Transcriptional, clinical, and molecular characterization of DGAC subtypes. (A) Dot plots of epithelial cell, myeloid cell, B cell, plasma cell, T cell, effector T cell, naïve T cell, exhausted T cell, fibroblast, and endothelial cell markers in integrated 19 DGAC patients scRNA-seq data. (B) Leiden-based heatmap of all cells of integrated datasets with annotations in 19 DGAC patients. The most highly variable 100 genes of each cluster are shown in Table S6. (C) Leiden-based heatmap of epithelial cells of integrated datasets in 19 DGAC patients. The most highly variable 100 genes of each cluster were showed in Table S7. (D–G) Venn diagram illustrating 19 DGAC patient groups with survival, race, pathology, and gender data. Long-term survivors (surviving over 1 year after diagnosis) and short-term survivors (deceased within 6 mo post-diagnosis) were classified according to our previous publication (Wang et al., 2021). (H) Metastatic sites of DGAC1 and DGAC2 patients. (I) Age difference between DGAC1 and DGAC2 patients.
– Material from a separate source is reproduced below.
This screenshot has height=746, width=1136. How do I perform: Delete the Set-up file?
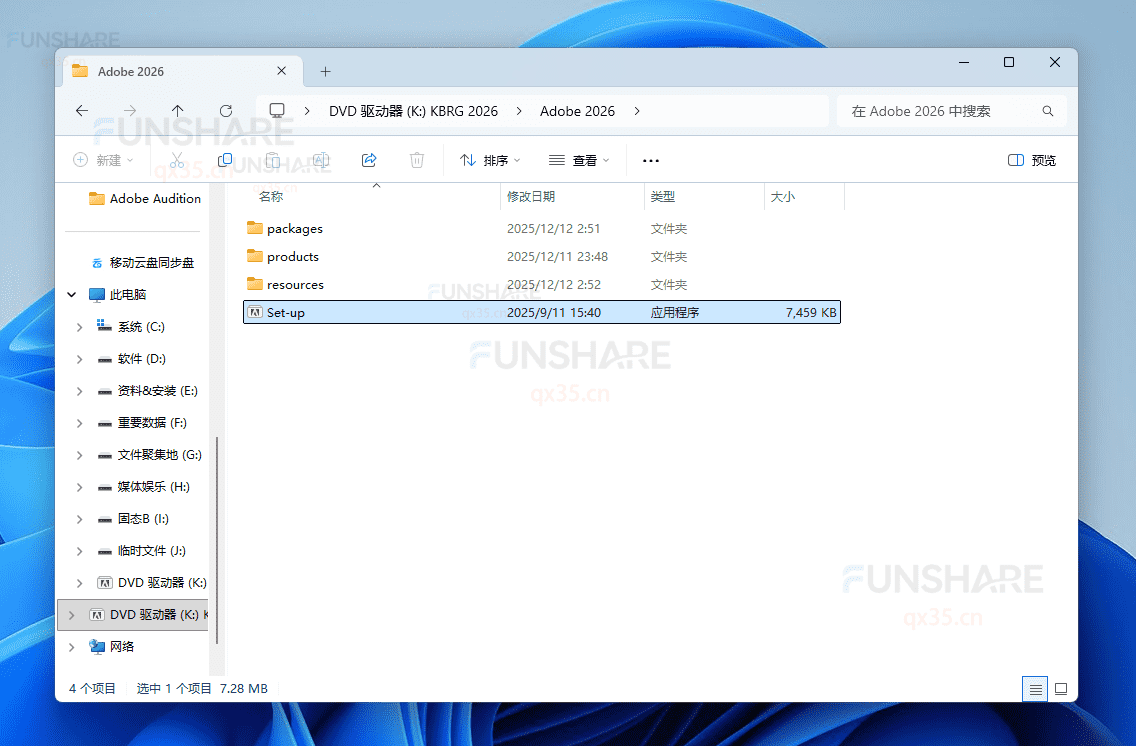click(417, 160)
P values were calculated using Student’s t test; error bars: SD. (J–L) Dot plots and GSEA of EMT (J), RHOA (K), and WNT (L) scores in two DGAC types. The datasets we used for dot plots and GSEA are from GSEA molecular signature database (https://www.gsea-msigdb.org/gsea/msigdb/index.jsp): EMT: Human Gene Set: HALLMARK_EPITHELIAL_MESENCHYMAL_TRANSITION; RHOA: Human Gene Set: REACTOME_RHO_GTPASES_ACTIVATE_ROCKS; WNT: Human Gene Set: HALLMARK_WNT_BETA_CATENIN_SIGNALING. P values were calculated by Mann–Whitney testing (J–L). The genes included in each score are listed in Table S9. ns: P > 0.05; ***: P ≤ 0.001. All data are derived from two or more independent experiments with the indicated number of human donors.